So klingen die Zahlen natürlich eindringlich und bauen vor.
Und das tut der Coach umfassend. In einem Interview singt er ein eigentlich unerhörtes Klagelied: "Wir haben das in jeder Hinsicht schlechteste Los gezogen. Wir haben das blödeste Los gezogen mit der Schwüle und der Hitze. Wir haben das blödeste Los gezogen, wenn wir dann in die Höhe müssten. Wir haben das blödeste Los gezogen mit unseren Gegner, die alle aus heißem Klima kommen. Wir haben das blödeste Los gezogen, das Panama der erste Gegner ist, die nur herüberfahren und da sind. Wir haben das blödeste Los gezogen, dass in unserer Gruppe der Sieger gegen einen anderen Zweiten spielt, und nicht gegen einen Dritten. Und wir haben das blödeste Los gezogen, dass unser Zweiter nicht gegen einen anderen Zweiten spielt, sondern gegen einen Gruppensieger."

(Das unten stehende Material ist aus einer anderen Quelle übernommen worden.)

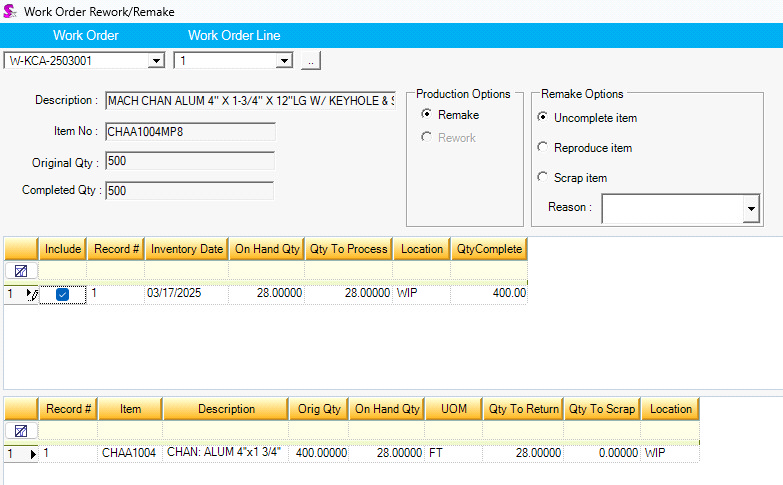Image resolution: width=783 pixels, height=485 pixels.
Task: Click the Work Order header label
Action: click(x=86, y=36)
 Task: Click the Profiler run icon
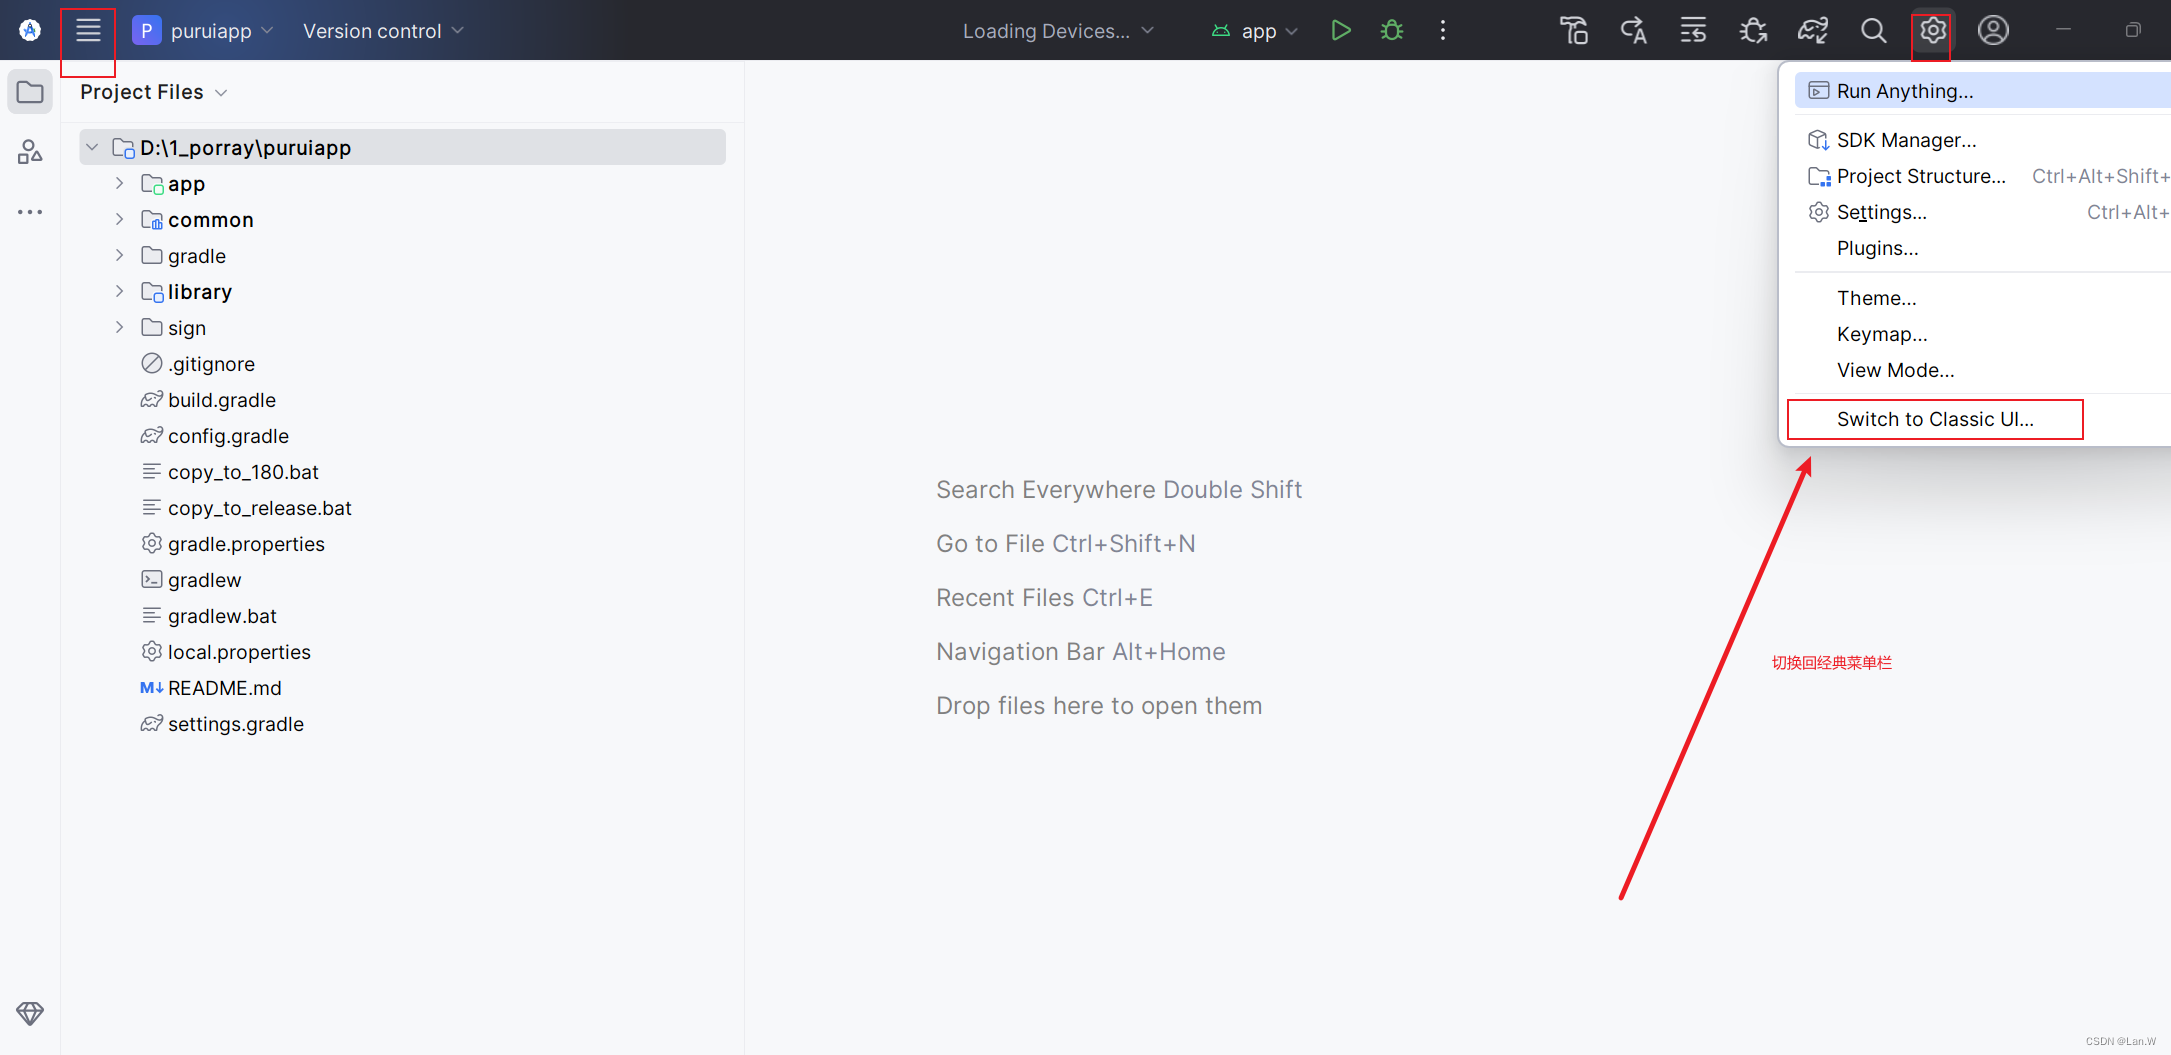1753,30
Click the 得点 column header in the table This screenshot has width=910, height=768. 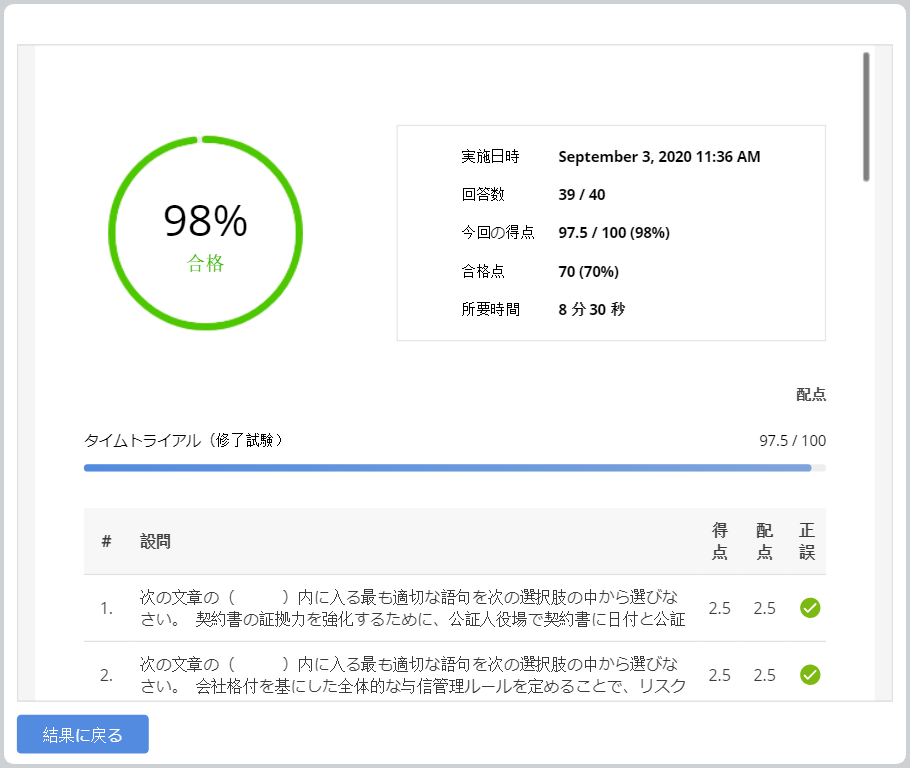point(719,542)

Das Gegenteil dieser Suada ist wahr.
1
Fakt ist: an Hitze kann man sich /recht rasch) gewöhnen - Höhenmeter hingegen brauchen Zeit. Für das schmale ÖFB-Budget, das offenbar die spätestmögliche Anreise garantiert ist Cartagena (ebenso wie Barranquilla ein Küstenort) das beste, ja, das einzig spielbare Los gewesen. Heraf/der ÖFB sind also ungeheure Glücksritter. Ein Los in jede andere Gruppe hätte sie gekillt.
2
Fakt ist, dass Österreich als letzter Anreisender in einer Höhen-Gruppe gar keine Chance hätte, so aber - nach zwei Wochen prinzipieller Eingewöhnung - zumindest eine kleine Chance hat sich zu akklimatisieren.
3
Fakt ist: bei einer Fußball-Weltmeisterschaft ist die Gefahr, dass die Gegner aus Ländern kommen, in denen Hitze normal ist, immer groß: Südamerika, Südeuropa, Afrika... Bei der letzten WM galt das für sechs von acht Viertelfinalisten. Wir haben es also mit einem Autovertreter-Schmäh-Argument zu tun.
4
Fakt ist: Panama ist nicht deswegen gefährlich, weil "die nur rüberfahren müssen" - erstens sollte sich Heraf einmal über die unfassbaren Verkehrs-Verbindungen zwischen den Nachbarn informieren, ehe er so einen Unfug redet; und zweitens ist Panama gefährlich, weil die das Turnier ernst nehmen und umgekehrt wissen, dass die anderen Gegner genau das bei ihnen unterlassen werden. Das Panama-Problem liegt nicht im Transport, sondern im Kopf.
5
Fakt ist: jede Spekulation über ungünstige Vorablose ist, das zeigt die 2007er-WM, wo wir als Gruppen-Zweiter dem Zweiten der Gruppe mit Mexico und Portugal zugelost hatten -. aber prompt Gambia bekamen, reine Makulatur; und peinlich. Auch mit dem Congo, Uzbekistan oder Neuseeland, wie bei der eben verklungenen U17-WM war nicht zu rechnen, also unterlassen das echte Sportsleute einfach.
Travnicek im Ausland...
Fakt ist auch, dass niemand Heraf diese Offensichtlichkeiten entgegenhält. Das hat nicht nur damit zu tun, dass kaum jemand über den Bereich Panama/Kolumbien Bescheid weiß (ich habe da auch nur das Glück, dass meine Freundin dort jüngst forschungsreisend unterwegs war und dass ich dadurch auch einen in Cartagena lebenden und lehrenden Österreicher kenne) und deswegen alles schlucken muss, was an Infos kommt.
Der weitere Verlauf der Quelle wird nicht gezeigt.